Your suggestion makes me shudder!

Removing all earlier lines of code is often guaranteed to generate errors as
variables you are using are not declared or initiated, modules are not
imported and so on.

Removing just the line or three where the previous error happened would also
have a good chance of invalidating something.

Someone who really wants to be able to isolate large parts of their code so
that an error in once does not compromise lots of remaining code, might
build their code in small units on the level of single functions per file
and do lots of imports. They can then ask for all the files to be
pseudo-compiled to byte-code and that might provide lots of errors to look
at in one pass.

But asking for a one-file version to find errors and somehow go past them
and look for more is more daunting but of course can be done with partial
accuracy and usefulness at best.

As an analogy, if tolerated, think of a spell-checker on a document that can
find oodles of words spelled wrong. Unfortunately, a spell corrector can
drive us nuts if it knows little about context. If it sees a word like
"reid" should it just change it to "read" or "red" or perhaps "reed" or look
to see if the real problem is it is supposed to be unified (no space) with a
word before or after? Will it know if the word appears in a context where a
language like Latin or French or German or Hungarian is being quoted and
perhaps it is spelled right, or if wrong, has other more likely corrections?

Now if you add a grammar detector, and it knows you are looking for an
adjective or a verb or a noun, it may do better.

I use Google translate quite a bit as a tool as I often have to type in
various languages and it provides a handy keyboard or lets me check if I
used the right grammar especially in languages with silly ideas that objects
can have 2 or even three genders. So putting in phrases like "this xyz" can
result in language-specific text that tells me if it is masculine or
feminine or perhaps neuter. But the reason I mention it is how often it is
WRONG. I mean many languages have multiple words that are spelled the same
but used and pronounced differently in various contexts. The English word
"read" can sound like reed or like red so past tense sounds different as in
I read that book last week versus please read it to me now. But some
languages such as Hebrew which generally may not show the vowels, can get
totally confused in this program as humans often need lots of context to
figure out whether the current short word is in a context where it means
"you: feminine and singular and is pronounced aht or it is a way of showing
what follows is a direct object and loosely means "the" in a redundant way
and is pronounced as "eht". Quite a few words have three or more possible
ways to pronounce the same letters and without vowel guides need context and
sometimes some spreadsheet-like ingenuity as multiple other words are also
in limbo and once resolved can impact what other words may now mean.

Aim =>
Revise the passage on isolating code errors from "Removing all earlier" to "of invalidating something.", replacing "variables" with "names".

Data section =>

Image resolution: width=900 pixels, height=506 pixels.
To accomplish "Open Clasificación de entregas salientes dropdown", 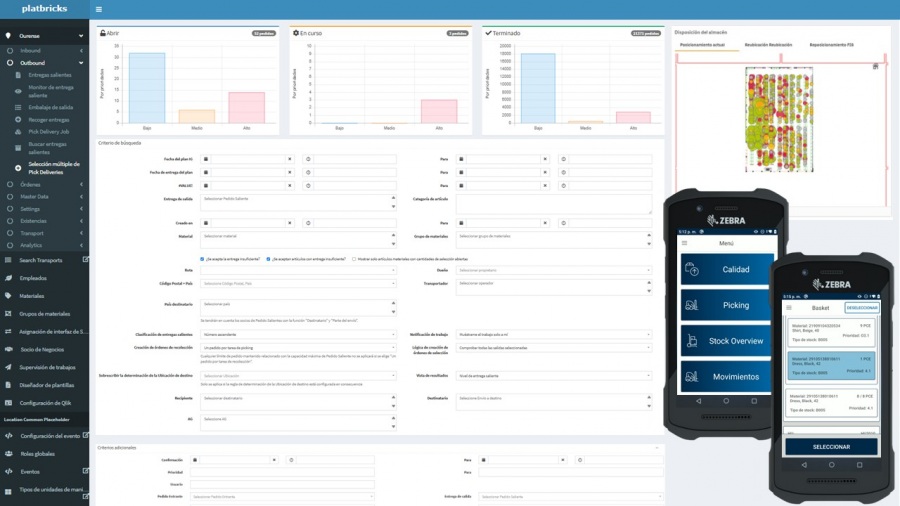I will pos(298,334).
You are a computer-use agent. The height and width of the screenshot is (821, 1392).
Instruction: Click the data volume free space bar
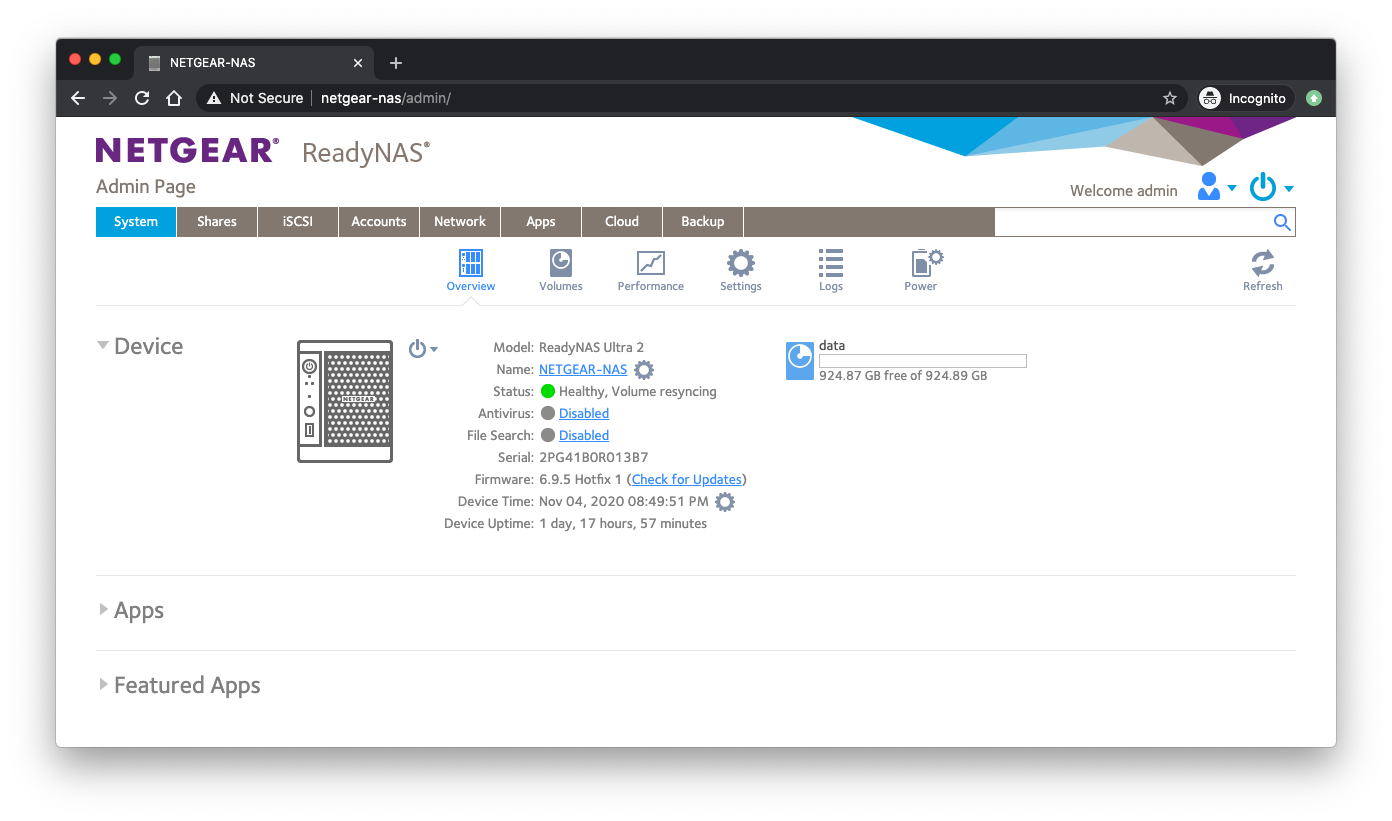[922, 360]
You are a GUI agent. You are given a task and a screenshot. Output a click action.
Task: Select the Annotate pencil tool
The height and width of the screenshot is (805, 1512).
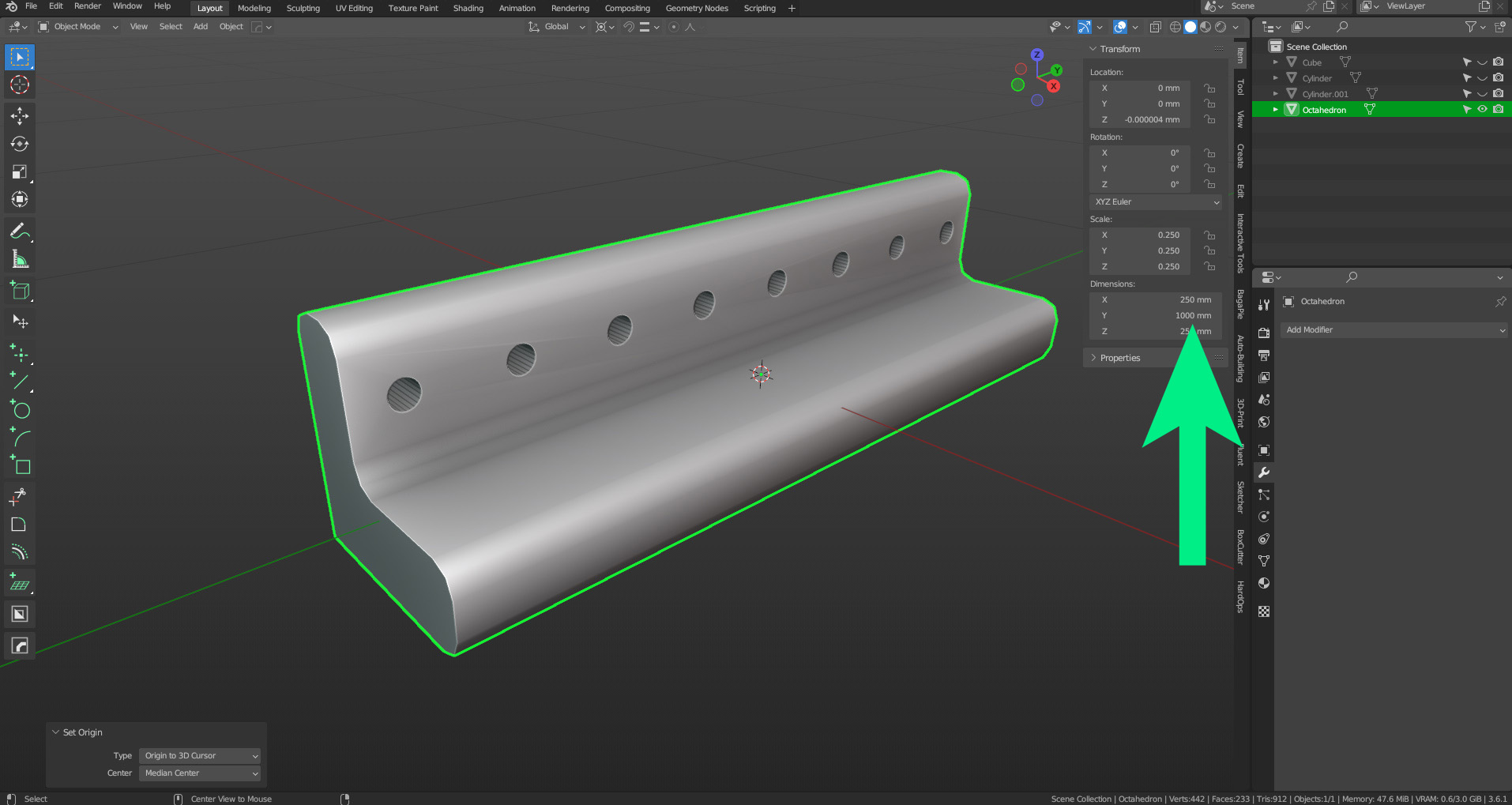pos(20,231)
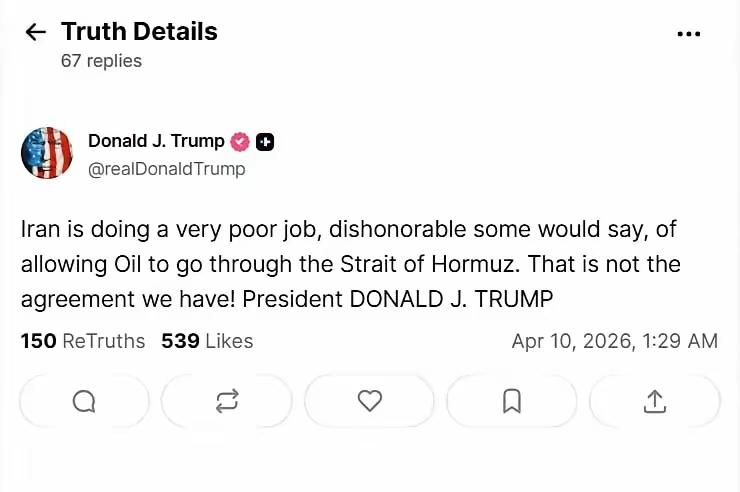Click the 67 replies count

[101, 61]
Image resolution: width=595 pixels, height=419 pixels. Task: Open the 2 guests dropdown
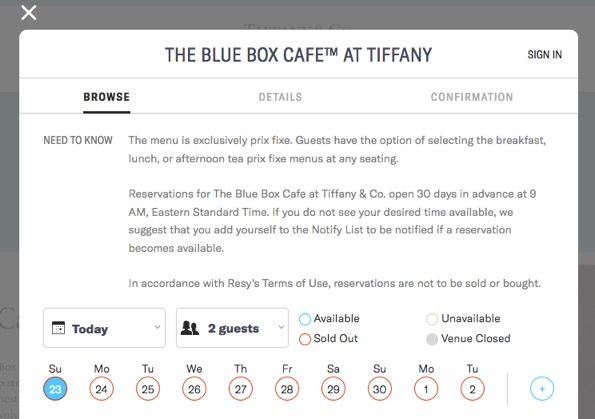click(x=232, y=328)
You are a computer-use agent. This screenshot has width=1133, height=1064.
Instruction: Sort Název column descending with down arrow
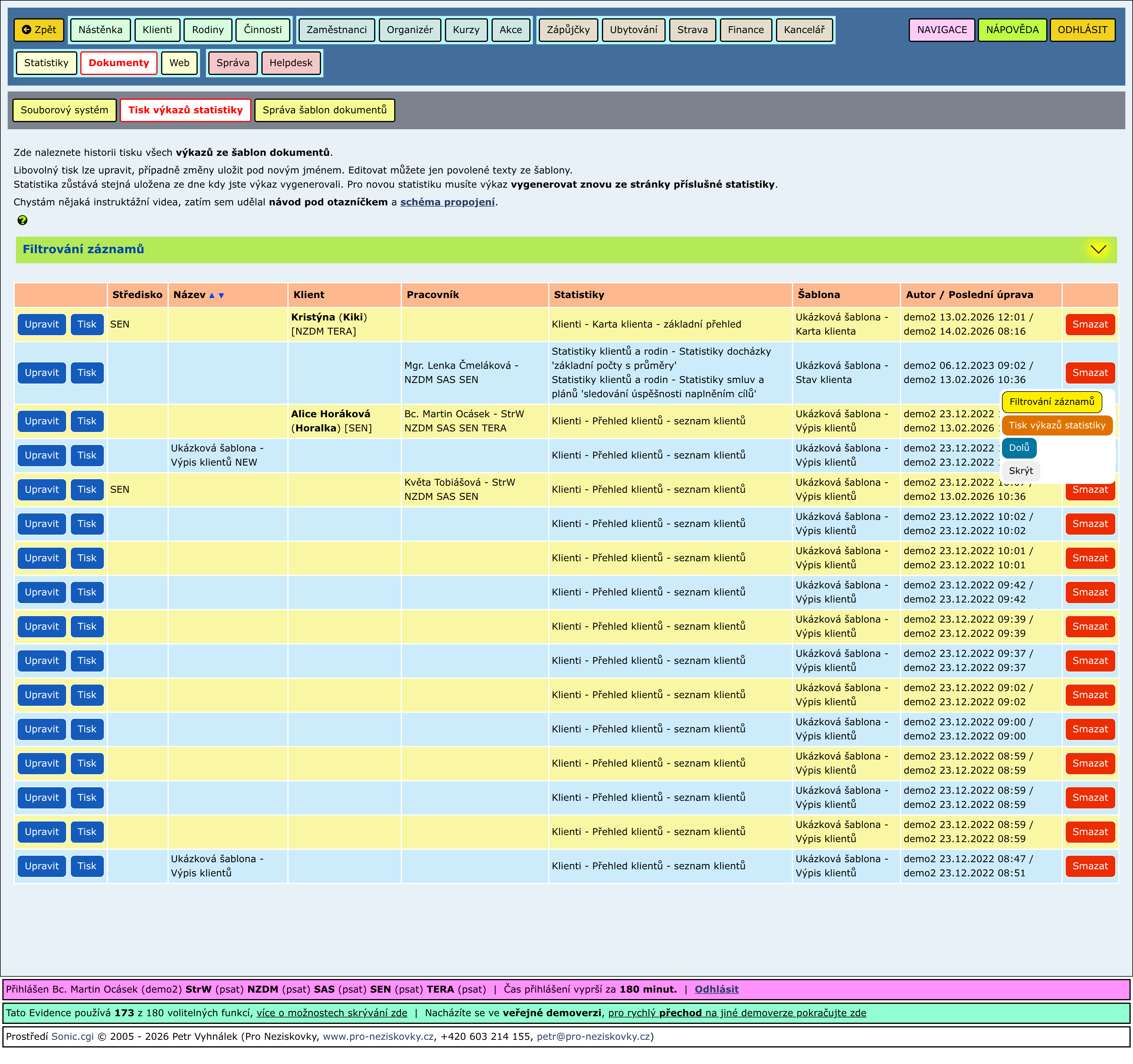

Solution =>
Removing all earlier lines of code is often guaranteed to generate errors as
names you are using are not declared or initiated, modules are not
imported and so on.

Removing just the line or three where the previous error happened would also
have a good chance of invalidating something.